Port Denison Indigenous Bark Canoe
Vessel numberHV000665
DimensionsVessel Dimensions: 2.81 m × 0.7 m (9.22 ft × 2.3 ft)
Vessel Highlights
A feature seen on one other existing craft of this type is a single frame and cross-tie secured toward the middle of the canoe. This is not apparent on this example. A shaped, wooden paddle about one and a half metres long was also acquired with the craft, and the blade is about 500mm long. The craft was crewed by two people, a paddler and a hunter.
This three panel type has been recorded in a relatively restricted region around the Whitsunday group of Islands on the Queensland coast line. This example is noted as coming from Port Denison, which is part of Bowen, and this is at the northern end of the range where these craft have been recorded.
It is also connected to Professor Von Luschan, who was an assistant director and then director of the Africa and Oceania Department at the Königliches Museum für Völkerkunde in Berlin, now known as the Ethnological Museum. He was at the museum from 1886 to 1909 and is understood to have acquired a significant collection of material during this period. This craft must have been one of the items he collected. Professor Von Luschan described this and other canoes and watercraft in Australia in a short paper titled ‘Uber Boote aus Baumrinde’ Aus der Natur, Zeitschrift für alle Naturfreunde – ‘Boats made of tree bark’, and published in 1907/08.

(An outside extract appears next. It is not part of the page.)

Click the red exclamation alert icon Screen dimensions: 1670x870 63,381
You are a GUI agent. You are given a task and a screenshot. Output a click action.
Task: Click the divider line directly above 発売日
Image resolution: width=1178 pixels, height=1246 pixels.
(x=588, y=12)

SignificanceThe Port Denison Aboriginal bark canoe comes from the Bowen and Whitsunday region in Queensland. It was acquired by the Ethnological Museum, then known as the Berlin Museum, in the early 1900s, so it was possibly built around that period. It is one of less than a handful of known examples of this three-part sewn canoe that is very specific to this region. The construction shows the typical features for the hull.